Still, the on-the-field work offered plenty of reason for pessimism with little time to get the errors corrected.
On the first play of the game, for instance, dependable left tackle Chad Clifton badly missed his block against right defensive end Reggie Hayward. That forced fullback Korey Hall to pick up Hayward, leaving linebacker Clint Ingram free to force the play outside to cornerback Brian Williams, who easily beat the block of receiver Greg Jennings and stopped Brandon Jackson for a 1-yard gain.
On other occasions, the Packers' blockers whiffed in their attempts to block linebackers. On the opening possession, after four consecutive passes, Colledge and Spitz both missed their blocks against Jaguars linebackers, limiting Jackson to 2 yards. Later, when the Packers actually won at the line of scrimmage, Spitz's replacement, Junius Coston, missed linebacker Mike Peterson, who limited Jackson to a 2-yard gain.
When Jackson fumbled in the first quarter, it was because Spitz failed to cut off defensive tackle Marcus Stroud. Stroud simply beat Spitz down the line of scrimmage and blew up the play. It was a tough block for Spitz — Stroud was lined up to Spitz's left on a running play to the left — but those blocks are critical in the zone scheme.
Too frequently, the Packers missed their backside blocks, so when Jackson cut back to daylight, he was swallowed up.
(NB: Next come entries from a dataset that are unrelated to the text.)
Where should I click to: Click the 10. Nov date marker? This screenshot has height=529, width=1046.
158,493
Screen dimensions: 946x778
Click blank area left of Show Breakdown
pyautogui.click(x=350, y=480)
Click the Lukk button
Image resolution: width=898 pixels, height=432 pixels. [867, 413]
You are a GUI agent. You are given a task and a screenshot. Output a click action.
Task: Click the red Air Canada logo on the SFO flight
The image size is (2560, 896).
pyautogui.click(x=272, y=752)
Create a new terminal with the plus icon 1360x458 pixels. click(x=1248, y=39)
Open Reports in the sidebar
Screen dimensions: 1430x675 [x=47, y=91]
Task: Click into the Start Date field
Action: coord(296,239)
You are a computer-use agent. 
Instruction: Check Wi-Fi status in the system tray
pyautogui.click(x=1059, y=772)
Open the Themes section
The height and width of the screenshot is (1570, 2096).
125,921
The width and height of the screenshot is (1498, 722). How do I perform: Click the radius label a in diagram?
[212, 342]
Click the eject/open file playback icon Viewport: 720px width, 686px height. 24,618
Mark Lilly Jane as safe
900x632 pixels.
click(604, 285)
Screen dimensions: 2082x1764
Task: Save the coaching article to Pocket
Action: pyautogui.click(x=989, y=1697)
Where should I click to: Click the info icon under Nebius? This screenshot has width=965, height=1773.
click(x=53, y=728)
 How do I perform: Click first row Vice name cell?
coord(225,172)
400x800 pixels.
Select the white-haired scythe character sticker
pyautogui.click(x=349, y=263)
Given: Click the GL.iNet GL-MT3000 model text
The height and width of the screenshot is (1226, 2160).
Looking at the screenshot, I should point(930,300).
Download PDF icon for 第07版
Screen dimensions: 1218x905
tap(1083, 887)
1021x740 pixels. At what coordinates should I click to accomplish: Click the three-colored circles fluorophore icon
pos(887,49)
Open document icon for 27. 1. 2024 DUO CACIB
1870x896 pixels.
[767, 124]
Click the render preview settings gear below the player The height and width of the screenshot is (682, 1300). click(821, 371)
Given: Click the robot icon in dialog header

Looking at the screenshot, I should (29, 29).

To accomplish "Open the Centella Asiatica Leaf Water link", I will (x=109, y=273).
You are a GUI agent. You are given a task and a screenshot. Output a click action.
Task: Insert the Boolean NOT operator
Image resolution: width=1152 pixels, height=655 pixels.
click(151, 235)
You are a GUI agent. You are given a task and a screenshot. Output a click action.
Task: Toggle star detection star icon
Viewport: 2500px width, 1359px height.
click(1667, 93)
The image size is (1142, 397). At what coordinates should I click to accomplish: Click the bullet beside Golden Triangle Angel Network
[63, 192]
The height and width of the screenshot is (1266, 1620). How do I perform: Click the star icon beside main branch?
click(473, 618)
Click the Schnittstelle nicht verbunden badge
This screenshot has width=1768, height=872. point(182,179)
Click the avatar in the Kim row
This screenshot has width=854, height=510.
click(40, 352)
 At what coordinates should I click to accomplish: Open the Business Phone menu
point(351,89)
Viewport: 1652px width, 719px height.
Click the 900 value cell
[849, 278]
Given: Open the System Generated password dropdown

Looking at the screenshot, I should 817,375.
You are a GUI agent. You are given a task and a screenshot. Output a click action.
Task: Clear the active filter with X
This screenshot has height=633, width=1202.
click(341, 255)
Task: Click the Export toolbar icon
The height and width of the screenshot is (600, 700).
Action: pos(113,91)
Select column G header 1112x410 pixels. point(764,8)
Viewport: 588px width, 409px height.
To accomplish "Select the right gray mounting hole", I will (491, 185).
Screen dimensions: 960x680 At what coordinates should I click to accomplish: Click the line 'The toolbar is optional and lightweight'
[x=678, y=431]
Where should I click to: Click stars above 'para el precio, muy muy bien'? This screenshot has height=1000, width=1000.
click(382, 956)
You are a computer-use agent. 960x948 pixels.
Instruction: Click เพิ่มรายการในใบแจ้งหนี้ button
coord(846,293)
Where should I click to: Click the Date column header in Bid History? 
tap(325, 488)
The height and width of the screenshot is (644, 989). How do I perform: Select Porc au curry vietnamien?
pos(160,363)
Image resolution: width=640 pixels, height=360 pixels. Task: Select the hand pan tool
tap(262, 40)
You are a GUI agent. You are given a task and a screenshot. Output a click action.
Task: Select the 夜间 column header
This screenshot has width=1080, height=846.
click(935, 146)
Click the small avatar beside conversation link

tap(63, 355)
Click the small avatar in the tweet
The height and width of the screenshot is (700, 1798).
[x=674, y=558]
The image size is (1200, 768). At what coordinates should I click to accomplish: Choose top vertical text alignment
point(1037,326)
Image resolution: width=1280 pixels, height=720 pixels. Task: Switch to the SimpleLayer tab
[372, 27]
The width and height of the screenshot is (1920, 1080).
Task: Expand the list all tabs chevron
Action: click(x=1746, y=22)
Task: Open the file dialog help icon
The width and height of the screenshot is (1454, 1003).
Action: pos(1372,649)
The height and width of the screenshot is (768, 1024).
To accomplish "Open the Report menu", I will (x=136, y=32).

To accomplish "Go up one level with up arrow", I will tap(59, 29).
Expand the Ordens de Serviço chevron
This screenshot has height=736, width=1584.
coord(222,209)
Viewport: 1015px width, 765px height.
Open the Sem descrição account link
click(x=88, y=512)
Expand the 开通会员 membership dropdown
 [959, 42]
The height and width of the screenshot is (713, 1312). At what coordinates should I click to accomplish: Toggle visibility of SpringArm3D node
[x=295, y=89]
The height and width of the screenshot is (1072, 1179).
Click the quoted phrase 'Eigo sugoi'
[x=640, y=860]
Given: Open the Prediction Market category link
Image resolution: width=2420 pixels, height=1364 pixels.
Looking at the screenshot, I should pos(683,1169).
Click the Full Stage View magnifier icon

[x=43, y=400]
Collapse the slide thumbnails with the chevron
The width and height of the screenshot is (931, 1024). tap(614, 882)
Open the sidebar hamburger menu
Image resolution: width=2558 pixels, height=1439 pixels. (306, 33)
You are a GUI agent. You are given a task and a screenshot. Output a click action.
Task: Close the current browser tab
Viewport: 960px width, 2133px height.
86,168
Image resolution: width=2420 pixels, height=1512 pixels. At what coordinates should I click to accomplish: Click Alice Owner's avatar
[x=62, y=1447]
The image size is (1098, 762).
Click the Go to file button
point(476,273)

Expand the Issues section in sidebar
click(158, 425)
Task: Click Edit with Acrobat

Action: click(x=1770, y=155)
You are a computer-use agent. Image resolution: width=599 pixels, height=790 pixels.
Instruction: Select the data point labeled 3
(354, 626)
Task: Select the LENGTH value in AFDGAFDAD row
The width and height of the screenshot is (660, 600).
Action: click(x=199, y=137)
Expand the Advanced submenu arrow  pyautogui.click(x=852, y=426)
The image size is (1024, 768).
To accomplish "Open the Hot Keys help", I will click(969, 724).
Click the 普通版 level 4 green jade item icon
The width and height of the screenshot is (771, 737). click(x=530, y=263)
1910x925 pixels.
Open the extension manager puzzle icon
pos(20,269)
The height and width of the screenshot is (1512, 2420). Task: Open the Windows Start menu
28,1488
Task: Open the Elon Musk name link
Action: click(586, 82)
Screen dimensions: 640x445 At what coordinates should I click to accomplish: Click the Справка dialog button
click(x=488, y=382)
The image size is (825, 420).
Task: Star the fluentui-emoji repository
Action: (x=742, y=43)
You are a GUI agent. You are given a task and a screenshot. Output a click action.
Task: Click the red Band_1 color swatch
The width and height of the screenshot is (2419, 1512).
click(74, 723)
On one play, right tackle Mark Tauscher didn't block anyone. When Jackson cut back to the right to what should have been alley, he was brought down for a 1-yard gain.
Other times, the line was simply overpowered. On a second-and-6 toss late in the first quarter, no fewer than seven Jaguars defenders had penetrated the Packers' side of the line of scrimmage before Jackson even had time to think about making a move. He gained 1 yard.
The Jaguars, with massive and talented tackles Stroud and John Henderson anchoring last year's second-ranked defense, provide a perfect test for a Packers team that will play four games against the mighty defensive tackle tandems the Bears and Vikings put on the field. On Thursday, the Packers' blockers simply weren't up to the task.
The line wasn't always to blame, though. On that toss I just described, the play might have worked anyway had Donald Driver, who was lined up in a tight slot to the right, not been pushed 4 yards into the backfield, causing a pileup at the point of attack.
Neither of the fullbacks, Brandon Miree or Hall, did anything to warrant being the opening-day starter. Jackson's inexperience doesn't help, either. Once, it looked like he might have had some space, but instead of following Hall to the outside, he cut back inside and was tackled for a minimal gain.
Then, there was the play-calling. Perhaps it was McCarthy being cautious due to the injury situation, but he called back-to-back runs only once in the first half. It's tough to get into a groove as a run blocker when you're a passive pass blocker on three out of every four plays.
McCarthy summed up the run game perfectly when asked if he would consider keeping both of his talented kickers.
"If one of them can run block," McCarthy said, "maybe we can find a spot for him."